Son muchos los que, acaso por la conjunción de su carácter, la fuerza de las circunstancias y su fortaleza, han acordado su vida a la directriz recomendada por Marco Aurelio: si puedes soportar tu infortunio no te lamentes, y tampoco si no puedes, porque a tu infortunio agregarás tus lamentos.
La glosa es mía. El contenido del emperador filósofo.

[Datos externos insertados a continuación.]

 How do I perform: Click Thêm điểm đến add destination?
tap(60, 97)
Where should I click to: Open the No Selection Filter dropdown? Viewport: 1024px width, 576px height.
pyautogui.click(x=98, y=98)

Muchos otros, por el contrario, han hallado el modo de extraer ganancias de sus males, reales o supuestos. Más de los supuestos que de los reales, lo cual es gran vileza. Pero no puede negarse que es un logro admirable, una filigrana inmoral, fingirse víctima, creerlo y, sobre todo, hacer que otros lo crean hasta el punto de hacer recaer sobre ellos la culpa, la hagan suya y quieran repararla. La víctima fingida se transfigura así en verdugo y los supuestos verdugos en víctimas a las que oprimir. No es una perversidad inusual.
No es fácil ser víctima real, porque eso siempre depende de otros, de que haya criminales reales, así que vale de poco esforzarse. Sin embargo, no es difícil ser víctima fingida y sí muy provechoso. Para ello hay que lograr convencer a los demás de que cuando trabajan, hacen deporte, conversan con los amigos, pasean, etc., es decir, en su conducta ordinaria, llevan inscrita en su persona la ofensa, el desprecio, la tendencia al homicidio incluso, contra quien está buscando el rédito debido a su abyección. Si tiene éxito en ese arte tan depurado del resentimiento, se ha convertido en víctima de algo y está en condiciones de exigir que se le pague la deuda.
El que se siente humillado por la mera presencia de otros siente por ellos rencor y en su conciencia labora por trocarlos en causa de su infortunio. Es un rencor peculiar, es el odio de la hiena agazapada. Como no hay motivo ni fundamento para ello en la conducta de los otros y como no puede dirigirse contra ella, apunta contra lo que son y contra el mero hecho de que existan. No es lo que hacen, sino aquello en que consisten, lo que provoca el tormento en la víctima fingida. Esta clase de enemistad es la más honda que hay. No puede erradicarse, pues no se dirige contra cosas que pudieran cambiarse, como las conductas o el aspecto exterior de los individuos. Es enemistad irreconciliable, porque no puede ser amigo de alguien quien en secreto lo maldice por ser lo que es.
Un magno ejemplo de esto es ese sistema de ideas, o lo que fuere que sean esas cosas que se han metido en la cabeza de muchos, que define al varón como estructuralmente agresivo contra la mujer. Puesto que “estructura” equivale a “esencia”, hay que inferir que quienes introducen en su mente esa convicción retornan a las torpes ideologías biologicistas de la primera mitad del siglo pasado. Si eres varón estás signado por la violencia contra quien sea mujer, mas no porque te hayas hecho violento en tu vida, cosa accidental, sino porque la agresividad brota de ti y tienes el deber de reprimirla, por mucho que tu carácter sea pacífico. El que nace hombre es para siempre hombre y lleva en su frente la marca de la bestia. Es su destino y su condena inmarcesibles. Eso te enseña la supuesta víctima. Como si pertenecieras a otra especie y no fuera precisamente la conjunción de los sexos lo que hace la especie misma.
La víctima fingida accede a un reconocimiento y privilegios usurpados. La víctima real lo es de un real criminal. A esta se deben la justicia y la dignidad. La otra es indigna. Con la real va nuestro padecimiento, que no otra cosa significa la palabra compasión, contra la fingida sólo es aconsejable la repulsa.